It's been in the works for years, but it may be 2016 before a new fiduciary rule is in effect, and even that's a bit of a long shot.
"In 2016, we run into an election year," which means it's less likely that the political environment will allow regulators to push through one of the more wildly contentious changes in ERISA in years, Groom Law Group Chairman Steve Saxon said Monday at a presentation at the 2014 Society of Professional Asset-Managers and Record Keepers (SPARK) meeting.
Pressure from broker-dealers and others in the financial advice business has helped to stymie the Department of Labor's efforts to push through changes in how to define a fiduciary.

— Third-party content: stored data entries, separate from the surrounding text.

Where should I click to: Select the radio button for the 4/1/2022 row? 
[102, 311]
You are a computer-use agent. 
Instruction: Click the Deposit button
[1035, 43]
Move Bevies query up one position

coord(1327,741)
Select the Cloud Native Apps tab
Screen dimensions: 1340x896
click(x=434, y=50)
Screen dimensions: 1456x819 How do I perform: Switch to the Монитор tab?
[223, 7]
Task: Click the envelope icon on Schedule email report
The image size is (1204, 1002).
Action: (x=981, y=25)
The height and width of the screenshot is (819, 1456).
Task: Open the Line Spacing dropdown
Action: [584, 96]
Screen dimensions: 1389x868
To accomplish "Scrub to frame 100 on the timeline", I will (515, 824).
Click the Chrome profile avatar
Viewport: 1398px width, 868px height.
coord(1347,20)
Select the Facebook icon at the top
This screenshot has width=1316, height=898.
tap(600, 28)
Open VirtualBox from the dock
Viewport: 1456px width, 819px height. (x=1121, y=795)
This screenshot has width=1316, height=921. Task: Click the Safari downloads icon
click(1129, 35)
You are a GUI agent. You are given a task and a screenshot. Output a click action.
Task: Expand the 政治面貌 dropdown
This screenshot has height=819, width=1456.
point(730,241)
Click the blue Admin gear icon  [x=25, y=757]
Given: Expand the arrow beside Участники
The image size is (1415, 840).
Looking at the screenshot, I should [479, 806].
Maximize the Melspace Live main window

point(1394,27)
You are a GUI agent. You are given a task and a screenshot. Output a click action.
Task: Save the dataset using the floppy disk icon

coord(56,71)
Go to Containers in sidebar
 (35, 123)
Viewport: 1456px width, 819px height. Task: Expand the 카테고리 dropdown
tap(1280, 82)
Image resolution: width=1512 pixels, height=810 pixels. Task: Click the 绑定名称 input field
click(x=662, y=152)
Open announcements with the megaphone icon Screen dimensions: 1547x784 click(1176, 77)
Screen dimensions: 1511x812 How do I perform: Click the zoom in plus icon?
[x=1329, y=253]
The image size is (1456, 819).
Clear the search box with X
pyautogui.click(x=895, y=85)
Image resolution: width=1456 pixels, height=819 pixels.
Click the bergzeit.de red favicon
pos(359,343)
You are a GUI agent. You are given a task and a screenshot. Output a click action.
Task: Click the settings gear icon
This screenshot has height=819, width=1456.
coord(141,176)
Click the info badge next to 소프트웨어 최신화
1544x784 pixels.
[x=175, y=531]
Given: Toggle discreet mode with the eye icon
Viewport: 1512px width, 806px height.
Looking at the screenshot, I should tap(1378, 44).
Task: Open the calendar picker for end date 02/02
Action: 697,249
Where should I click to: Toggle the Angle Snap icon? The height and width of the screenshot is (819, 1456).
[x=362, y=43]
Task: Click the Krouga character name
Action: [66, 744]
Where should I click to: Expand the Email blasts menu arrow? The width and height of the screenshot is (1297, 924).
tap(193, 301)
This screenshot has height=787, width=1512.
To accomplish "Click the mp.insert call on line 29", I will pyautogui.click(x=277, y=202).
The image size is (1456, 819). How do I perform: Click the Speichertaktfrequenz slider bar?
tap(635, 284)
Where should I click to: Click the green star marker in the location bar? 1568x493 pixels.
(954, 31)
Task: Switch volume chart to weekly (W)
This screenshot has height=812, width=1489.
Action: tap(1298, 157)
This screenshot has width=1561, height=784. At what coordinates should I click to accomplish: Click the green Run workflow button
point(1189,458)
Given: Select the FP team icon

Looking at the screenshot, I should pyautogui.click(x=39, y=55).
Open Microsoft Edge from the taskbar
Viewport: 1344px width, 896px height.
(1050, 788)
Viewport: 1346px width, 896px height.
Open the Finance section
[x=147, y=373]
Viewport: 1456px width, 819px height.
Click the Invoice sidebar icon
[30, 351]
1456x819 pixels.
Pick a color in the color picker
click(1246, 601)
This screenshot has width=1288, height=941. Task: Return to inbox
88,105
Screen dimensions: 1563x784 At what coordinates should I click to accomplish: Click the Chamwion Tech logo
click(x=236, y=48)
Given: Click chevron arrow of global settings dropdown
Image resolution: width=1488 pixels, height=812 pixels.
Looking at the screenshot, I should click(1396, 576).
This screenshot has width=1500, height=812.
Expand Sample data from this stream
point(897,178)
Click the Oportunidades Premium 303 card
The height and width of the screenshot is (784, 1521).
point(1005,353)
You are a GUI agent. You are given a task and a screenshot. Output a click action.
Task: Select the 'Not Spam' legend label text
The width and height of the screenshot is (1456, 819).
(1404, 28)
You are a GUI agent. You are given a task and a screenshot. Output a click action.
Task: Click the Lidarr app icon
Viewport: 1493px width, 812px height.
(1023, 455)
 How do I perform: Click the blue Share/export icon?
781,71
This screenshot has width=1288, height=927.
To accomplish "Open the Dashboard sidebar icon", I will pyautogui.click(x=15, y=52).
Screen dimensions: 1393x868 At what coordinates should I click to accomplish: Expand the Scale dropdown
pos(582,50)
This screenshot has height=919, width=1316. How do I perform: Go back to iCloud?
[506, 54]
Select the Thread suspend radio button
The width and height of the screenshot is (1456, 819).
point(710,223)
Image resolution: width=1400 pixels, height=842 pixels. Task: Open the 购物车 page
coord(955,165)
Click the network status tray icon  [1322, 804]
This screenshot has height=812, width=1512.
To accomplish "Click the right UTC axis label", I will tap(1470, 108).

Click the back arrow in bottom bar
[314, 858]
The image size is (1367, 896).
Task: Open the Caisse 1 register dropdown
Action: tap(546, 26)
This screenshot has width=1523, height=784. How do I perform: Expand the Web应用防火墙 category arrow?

"The DOL said it has been put off until January 2015. But after talking to a lot of folks, you have to wonder whether it'll get done by then or even at all," Saxon said.
Labor announced in late May that it will re-propose the rule in January 2015, well after November's midterm elections.
Labor Secretary Thomas Perez told a Senate Appropriations subcommittee in mid-April that the redrafting of the fiduciary proposal "has been slowed down at my direction significantly because we wanted to take a step back [to] listen and learn from everyone."
"But if it takes six months to get through a comment period," Saxon said Monday, "and then another six months of hearings, we're running into an election year (in 2016) and the question is, do we want to do this in an election year?"
Labor Assistant Secretary Phyllis Borzi, who heads the Employee Benefits Security Administration, has been pushing for a new fiduciary standard since 2010, asserting that advisors who work on a commission model have "conflicts of interest" that inherently hurt consumers.